El viernes, a las cinco de la madrugada, Saphira me llamó. Tenía dolor. Se levantó renqueante, salió, volvió a entrar y se tumbó en el sofá. Sus ojos me dijeron claramente "quédate conmigo, por favor". Y me quedé. Me senté a su lado, la abracé, nos hablamos en silencio, como siempre. Repasamos todo lo que éramos la una para la otra, los casi once años que llevábamos juntas. Mis ojos se llenaron de lágrimas que empezaron a rodar libres e incontenibles. Me dijo que ya estaba preparada, que había llegado el momento de marchar, que sufría y que ese dolor le estaba quitando la alegría de vivir. Yo estaba esperando ese momento desde que volvimos de vacaciones. Así que, poco antes de las diez de la mañana, llamé a la veterinaria y le pedí que viniese a dormir a mi dragona.
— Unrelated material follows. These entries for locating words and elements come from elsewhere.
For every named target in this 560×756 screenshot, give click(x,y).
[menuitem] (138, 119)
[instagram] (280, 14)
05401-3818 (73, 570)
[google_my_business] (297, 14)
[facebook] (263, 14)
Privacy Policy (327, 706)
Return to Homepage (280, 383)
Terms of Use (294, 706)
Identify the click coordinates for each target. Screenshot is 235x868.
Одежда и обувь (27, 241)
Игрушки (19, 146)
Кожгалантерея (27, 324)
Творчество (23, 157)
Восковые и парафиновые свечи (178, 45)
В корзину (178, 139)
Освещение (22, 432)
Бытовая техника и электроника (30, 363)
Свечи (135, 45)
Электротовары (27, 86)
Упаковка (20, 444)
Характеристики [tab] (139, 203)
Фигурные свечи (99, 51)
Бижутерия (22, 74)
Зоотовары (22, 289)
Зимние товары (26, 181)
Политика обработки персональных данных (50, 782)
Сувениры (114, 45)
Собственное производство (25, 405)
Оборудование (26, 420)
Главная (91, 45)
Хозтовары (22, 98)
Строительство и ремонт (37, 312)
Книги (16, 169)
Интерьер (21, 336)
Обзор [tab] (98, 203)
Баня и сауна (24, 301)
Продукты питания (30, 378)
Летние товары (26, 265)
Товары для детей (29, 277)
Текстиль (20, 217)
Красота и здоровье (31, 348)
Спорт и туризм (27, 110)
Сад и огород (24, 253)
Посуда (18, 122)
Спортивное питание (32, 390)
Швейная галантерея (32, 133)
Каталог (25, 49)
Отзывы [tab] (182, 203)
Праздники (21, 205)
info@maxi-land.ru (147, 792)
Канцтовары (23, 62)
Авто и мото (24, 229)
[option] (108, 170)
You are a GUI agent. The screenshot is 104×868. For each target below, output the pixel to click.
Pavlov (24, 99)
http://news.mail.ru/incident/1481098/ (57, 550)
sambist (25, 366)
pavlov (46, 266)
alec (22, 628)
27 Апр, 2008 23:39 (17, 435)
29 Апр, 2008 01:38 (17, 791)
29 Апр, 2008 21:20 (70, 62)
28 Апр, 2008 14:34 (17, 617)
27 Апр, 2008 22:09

En menos de media hora, Julia, la veterinaria, llegó a casa. La sedó suavemente. Rodeé su cuello con mis brazos y esperé. Me miró. Sus ojos me dieron enctonces su último y más valioso regalo, su eldunarí y supe que una parte de ella se quedaba en mí para siempre. Luego vino el sedante más potente y quedó profundamente dormida. Después el cóctel para provocar la parada... Se durmió dulcemente en mis brazos, sin un sobresalto. De repente, ya no estaba. Y, por un instante, creí morir de pena, de vacío. Y de felicidad, por haberle podido regalar ese sueño dulce, rodeada de amor y respeto. Jamás había sentido algo tan extraño, un dolor desgarrador al tiempo que felicidad...
La reina ya no estaba. La mañana era soleada y cálida. La enterramos en la finca, en casa, en su lugar favorito, junto al más avanzado de los robles, ese bajo el que siempre hay sol y sombra y tiene una vista excelente de toda la finca. Cuando la tierra se asiente, allí crecerá el más poderoso rosal.
Buen viaje, mi querida dragona Saphira.